Neurosurgery Coding Alert

HIPAA:

Bust 3 Common Myths to Become a HIPAA Expert

Learn how to protect ePHI in your practice.

Understanding the Health Insurance Portability and Accountability Act (HIPAA) and staying compliant is a vital component of being a coder. If you don’t follow HIPAA, your neurosurgery practice could face serious consequences.

Shatter the following myths to make sure you stay on top of HIPAA’s rules.

Myth 1: Only information about a patient’s health is protected by HIPAA.

“PHI by definition is protected health information, notes Barbara Hays, CPC, CPCO, CPMA, CRC, CPC-I, CEMC, CFPC, medical review supervisor, special investigations, GEHA in Lee’s Summit, Missouri. “If a record is completely de-identified in a such a manner that it cannot possibly be connected to an individual, then no, that would not be protected. Technically, it is no longer PHI,” Hays further explains.

So, PHI is demographic information as well as information about a patient’s health, and when health information can be linked to a specific individual via one of 18 different identifiers, it is regarded as protected. Those identifiers include such things as a person’s name, Social Security number, physical and electronic mail addresses, telephone numbers, license plate numbers, and account numbers.(For the full list, go to: www.hhs.gov/sites/default/files/ocr/privacy/hipaa/understanding/coveredentities/De-identification/hhs_deid_guidance.pdf.)

But remember this (1): “If there are unlisted identifiers, PHI still needs to be protected. So, for example, if the information identifies a man who just returned to a small town from being overseas in the Marines, though that itself is not PHI, townspeople would easily be able to identify this person and thus, the information needs to be protected,” notes Suzan Hauptman, MPM, CPC, CEMC, CEDC, director, compliance audit, Cancer Treatment Centers of America

 

Myth 2: In order to release a patient’s PHI to another provider, you must have a patient’s written authorization.

“Unfortunately, this myth does not have a clear yes or no answer — it depends on the situation,” says Hays. For the release of “protected health information for treatment, payment, and healthcare operations” the “Privacy Rule permits, but does not require, a covered entity voluntarily to obtain patient consent” according to the U.S. Department of Health & Human Services (HHS) (Source: www.hhs.gov/hipaa/for-professionals/faq/264/what-is-the-difference-between-consent-and-authorization/index.html).

But remember this (2): Consent must be accompanied by verification of the patient’s identity. If the patient cannot give consent in person, then you must obtain it through verifying such patient information as the patient’s date of birth or the last four digits of the patient’s Social Security number, via a phone call or a secure email through a patient portal.

For release of PHI for purposes other than treatment, payment, and healthcare operations, however, you will need an authorization, which the Privacy Rule defines as “a detailed document that gives covered entities permission to use protected health information … to disclose protected health information to a third party specified by the individual.” The document must specify and include, where appropriate, “a description of the protected health information to be used and disclosed, the person authorized to make the use or disclosure, the person to whom the covered entity may make the disclosure, an expiration date, and, in some cases, the purpose for which the information may be used or disclosed,” according to the Privacy Rule.

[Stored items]
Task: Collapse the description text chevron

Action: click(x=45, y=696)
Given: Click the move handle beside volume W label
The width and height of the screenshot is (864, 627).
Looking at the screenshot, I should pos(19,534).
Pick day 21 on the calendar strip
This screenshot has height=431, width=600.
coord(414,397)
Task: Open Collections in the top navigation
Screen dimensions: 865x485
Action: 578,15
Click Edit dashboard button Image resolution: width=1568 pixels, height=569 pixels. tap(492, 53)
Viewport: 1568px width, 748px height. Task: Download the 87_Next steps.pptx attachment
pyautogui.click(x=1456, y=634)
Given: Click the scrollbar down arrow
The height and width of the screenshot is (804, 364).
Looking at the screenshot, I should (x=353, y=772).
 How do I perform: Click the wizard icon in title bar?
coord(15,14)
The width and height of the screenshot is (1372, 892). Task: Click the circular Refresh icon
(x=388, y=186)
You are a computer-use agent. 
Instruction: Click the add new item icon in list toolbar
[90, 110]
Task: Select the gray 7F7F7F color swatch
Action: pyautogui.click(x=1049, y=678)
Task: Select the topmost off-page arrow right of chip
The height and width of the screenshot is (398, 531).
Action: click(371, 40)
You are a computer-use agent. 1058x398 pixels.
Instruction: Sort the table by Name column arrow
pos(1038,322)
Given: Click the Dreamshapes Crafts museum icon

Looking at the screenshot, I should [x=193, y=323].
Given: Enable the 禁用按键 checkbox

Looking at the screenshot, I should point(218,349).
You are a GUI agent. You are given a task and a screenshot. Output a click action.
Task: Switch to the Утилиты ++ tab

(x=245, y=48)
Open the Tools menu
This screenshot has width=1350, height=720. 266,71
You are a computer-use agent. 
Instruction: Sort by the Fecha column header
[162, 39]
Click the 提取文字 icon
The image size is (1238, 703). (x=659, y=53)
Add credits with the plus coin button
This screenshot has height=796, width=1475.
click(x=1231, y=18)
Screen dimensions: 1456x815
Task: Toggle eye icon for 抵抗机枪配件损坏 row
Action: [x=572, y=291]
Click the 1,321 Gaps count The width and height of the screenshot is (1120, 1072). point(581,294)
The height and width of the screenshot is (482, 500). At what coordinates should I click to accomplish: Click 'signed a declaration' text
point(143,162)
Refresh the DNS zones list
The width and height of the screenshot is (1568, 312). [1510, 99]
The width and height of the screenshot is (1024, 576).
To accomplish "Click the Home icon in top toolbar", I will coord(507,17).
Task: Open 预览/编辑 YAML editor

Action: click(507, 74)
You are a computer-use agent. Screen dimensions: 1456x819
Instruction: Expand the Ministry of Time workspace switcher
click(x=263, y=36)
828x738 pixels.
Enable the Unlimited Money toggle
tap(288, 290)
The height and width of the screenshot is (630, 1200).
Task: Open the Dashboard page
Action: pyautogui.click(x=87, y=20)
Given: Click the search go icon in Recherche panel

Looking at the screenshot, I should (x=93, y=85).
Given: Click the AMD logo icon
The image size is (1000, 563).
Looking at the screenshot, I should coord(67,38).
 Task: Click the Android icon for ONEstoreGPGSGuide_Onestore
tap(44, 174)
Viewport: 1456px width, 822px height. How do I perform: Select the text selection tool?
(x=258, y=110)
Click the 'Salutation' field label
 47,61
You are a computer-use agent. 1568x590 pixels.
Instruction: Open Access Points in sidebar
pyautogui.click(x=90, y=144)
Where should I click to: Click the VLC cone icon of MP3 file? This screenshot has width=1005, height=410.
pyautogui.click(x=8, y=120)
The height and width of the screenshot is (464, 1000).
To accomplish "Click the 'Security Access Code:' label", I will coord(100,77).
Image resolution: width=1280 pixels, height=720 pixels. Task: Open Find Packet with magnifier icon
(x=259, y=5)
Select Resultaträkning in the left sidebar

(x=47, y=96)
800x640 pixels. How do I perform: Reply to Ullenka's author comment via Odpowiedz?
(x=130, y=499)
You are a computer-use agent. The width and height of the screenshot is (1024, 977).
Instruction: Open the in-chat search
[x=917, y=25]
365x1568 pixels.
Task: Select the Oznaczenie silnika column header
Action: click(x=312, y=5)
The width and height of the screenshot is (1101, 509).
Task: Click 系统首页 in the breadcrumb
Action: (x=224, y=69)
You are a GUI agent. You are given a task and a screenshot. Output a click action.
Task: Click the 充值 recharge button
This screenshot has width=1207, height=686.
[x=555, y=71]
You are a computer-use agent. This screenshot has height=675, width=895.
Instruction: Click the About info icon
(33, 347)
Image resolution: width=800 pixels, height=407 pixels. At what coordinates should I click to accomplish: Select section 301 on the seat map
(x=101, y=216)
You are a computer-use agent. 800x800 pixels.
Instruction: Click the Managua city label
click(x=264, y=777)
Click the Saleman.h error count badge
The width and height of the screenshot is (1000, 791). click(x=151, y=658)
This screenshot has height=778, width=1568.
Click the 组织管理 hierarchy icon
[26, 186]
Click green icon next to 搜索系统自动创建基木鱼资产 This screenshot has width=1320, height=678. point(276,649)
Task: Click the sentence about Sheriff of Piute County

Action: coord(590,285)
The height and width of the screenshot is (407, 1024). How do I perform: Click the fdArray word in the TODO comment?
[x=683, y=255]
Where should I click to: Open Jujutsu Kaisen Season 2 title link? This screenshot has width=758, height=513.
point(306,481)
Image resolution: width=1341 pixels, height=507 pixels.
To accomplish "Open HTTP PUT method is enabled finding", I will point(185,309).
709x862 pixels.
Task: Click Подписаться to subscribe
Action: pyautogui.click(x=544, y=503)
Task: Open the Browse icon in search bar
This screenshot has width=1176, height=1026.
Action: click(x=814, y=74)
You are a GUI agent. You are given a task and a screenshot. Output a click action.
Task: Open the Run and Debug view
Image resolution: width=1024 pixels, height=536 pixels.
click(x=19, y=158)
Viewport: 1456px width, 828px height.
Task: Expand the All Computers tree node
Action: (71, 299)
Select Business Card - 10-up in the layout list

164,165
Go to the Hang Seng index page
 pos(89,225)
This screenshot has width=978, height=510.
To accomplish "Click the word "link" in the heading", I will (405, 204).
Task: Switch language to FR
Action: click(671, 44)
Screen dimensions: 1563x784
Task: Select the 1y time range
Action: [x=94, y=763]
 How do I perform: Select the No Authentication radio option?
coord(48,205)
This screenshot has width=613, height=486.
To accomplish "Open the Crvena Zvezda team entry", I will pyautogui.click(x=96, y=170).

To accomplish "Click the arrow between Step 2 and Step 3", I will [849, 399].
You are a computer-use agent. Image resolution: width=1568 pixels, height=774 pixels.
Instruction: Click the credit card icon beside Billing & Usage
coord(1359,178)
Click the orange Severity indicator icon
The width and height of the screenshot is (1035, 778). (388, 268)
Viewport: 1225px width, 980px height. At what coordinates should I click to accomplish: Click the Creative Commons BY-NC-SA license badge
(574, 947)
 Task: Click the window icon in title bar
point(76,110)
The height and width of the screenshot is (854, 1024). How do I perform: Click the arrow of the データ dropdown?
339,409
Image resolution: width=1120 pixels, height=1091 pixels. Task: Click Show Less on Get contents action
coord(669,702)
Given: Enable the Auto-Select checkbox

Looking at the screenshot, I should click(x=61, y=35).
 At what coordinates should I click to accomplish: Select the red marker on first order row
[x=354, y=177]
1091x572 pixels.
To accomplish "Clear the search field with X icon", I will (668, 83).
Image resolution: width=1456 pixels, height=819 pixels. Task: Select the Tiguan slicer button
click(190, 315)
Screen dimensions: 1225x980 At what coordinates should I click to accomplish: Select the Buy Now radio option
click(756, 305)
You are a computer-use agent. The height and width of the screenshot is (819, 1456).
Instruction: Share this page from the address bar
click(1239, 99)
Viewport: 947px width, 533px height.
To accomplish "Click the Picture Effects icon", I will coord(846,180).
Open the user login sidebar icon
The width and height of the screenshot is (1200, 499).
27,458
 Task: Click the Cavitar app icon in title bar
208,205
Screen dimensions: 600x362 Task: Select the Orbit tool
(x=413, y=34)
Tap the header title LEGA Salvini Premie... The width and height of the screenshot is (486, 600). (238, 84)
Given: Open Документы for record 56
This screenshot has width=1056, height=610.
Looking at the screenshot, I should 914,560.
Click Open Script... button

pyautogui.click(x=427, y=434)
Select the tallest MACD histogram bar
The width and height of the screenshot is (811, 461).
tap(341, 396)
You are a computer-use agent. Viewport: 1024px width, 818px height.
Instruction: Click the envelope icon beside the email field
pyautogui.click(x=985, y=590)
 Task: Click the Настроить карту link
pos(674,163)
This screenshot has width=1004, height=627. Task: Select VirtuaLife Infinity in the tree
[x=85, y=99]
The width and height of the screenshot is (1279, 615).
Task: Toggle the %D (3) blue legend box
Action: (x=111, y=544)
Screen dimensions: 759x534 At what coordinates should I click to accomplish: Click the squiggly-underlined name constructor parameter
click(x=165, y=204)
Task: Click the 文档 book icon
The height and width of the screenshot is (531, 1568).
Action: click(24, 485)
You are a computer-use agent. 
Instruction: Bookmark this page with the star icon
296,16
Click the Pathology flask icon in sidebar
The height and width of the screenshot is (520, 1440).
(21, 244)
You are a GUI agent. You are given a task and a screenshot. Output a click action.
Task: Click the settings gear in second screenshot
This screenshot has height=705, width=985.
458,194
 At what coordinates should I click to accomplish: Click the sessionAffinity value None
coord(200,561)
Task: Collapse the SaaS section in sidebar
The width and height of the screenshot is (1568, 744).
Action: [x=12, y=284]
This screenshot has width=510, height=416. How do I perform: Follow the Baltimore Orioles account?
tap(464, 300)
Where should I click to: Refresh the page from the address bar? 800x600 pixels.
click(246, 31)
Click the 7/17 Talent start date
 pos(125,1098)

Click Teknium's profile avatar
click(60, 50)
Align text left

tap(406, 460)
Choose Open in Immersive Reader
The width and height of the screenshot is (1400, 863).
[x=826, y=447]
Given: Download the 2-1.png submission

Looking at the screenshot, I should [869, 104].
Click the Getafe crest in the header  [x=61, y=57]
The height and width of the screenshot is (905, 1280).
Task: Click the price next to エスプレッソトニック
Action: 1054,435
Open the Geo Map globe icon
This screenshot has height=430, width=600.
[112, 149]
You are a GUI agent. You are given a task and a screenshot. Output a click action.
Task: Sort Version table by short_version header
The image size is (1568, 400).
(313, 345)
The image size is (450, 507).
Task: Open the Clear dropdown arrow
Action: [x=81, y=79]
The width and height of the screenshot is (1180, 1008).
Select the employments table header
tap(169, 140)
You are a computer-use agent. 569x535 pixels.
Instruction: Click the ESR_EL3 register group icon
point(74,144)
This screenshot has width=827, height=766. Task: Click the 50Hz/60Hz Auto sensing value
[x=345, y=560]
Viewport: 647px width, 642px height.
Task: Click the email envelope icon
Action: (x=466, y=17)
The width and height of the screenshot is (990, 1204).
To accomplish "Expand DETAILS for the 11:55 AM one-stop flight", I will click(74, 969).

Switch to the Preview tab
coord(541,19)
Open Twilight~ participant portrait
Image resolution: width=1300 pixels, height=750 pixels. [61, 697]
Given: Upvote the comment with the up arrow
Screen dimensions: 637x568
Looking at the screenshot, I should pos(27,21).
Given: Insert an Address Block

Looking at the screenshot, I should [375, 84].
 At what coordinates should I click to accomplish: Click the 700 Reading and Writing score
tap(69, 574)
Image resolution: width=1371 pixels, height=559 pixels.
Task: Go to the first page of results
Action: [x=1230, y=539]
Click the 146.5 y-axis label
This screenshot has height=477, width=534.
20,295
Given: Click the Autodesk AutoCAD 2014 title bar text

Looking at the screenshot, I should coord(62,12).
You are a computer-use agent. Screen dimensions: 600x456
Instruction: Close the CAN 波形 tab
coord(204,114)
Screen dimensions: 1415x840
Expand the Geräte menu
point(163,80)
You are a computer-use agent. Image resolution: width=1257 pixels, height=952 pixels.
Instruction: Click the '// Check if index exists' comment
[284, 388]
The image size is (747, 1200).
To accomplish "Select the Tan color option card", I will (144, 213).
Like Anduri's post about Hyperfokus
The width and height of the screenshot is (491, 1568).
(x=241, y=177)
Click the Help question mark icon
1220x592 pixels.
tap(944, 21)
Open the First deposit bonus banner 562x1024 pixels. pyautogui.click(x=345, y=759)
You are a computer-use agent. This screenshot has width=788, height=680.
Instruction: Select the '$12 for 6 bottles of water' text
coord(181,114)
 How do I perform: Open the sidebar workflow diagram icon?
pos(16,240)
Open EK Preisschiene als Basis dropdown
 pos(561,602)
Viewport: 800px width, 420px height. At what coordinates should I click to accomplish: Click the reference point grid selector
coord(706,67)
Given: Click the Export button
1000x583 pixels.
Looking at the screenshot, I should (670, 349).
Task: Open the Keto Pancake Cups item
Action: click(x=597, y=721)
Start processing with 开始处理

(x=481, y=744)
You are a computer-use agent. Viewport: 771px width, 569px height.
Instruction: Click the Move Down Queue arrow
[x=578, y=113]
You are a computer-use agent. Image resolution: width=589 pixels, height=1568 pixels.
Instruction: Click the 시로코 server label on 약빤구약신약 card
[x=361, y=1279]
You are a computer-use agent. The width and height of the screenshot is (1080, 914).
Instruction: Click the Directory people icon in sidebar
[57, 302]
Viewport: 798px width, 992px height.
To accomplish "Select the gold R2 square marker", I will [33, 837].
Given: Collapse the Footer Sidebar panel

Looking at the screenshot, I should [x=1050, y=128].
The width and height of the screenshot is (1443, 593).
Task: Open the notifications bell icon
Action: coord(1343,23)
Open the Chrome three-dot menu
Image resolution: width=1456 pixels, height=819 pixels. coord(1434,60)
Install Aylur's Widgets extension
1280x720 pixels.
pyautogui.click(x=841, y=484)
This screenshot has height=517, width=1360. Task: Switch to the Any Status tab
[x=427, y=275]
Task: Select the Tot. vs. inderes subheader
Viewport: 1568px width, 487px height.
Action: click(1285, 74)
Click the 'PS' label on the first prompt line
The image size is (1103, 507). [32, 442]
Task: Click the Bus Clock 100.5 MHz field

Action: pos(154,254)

### Action item
Reproduce the portion of the HIPAA myths article between "Bust 3 Common" and "face serious consequences.", inclusive, word for word.

### Exercise output
Bust 3 Common Myths to Become a HIPAA Expert

Learn how to protect ePHI in your practice.

Understanding the Health Insurance Portability and Accountability Act (HIPAA) and staying compliant is a vital component of being a coder. If you don’t follow HIPAA, your neurosurgery practice could face serious consequences.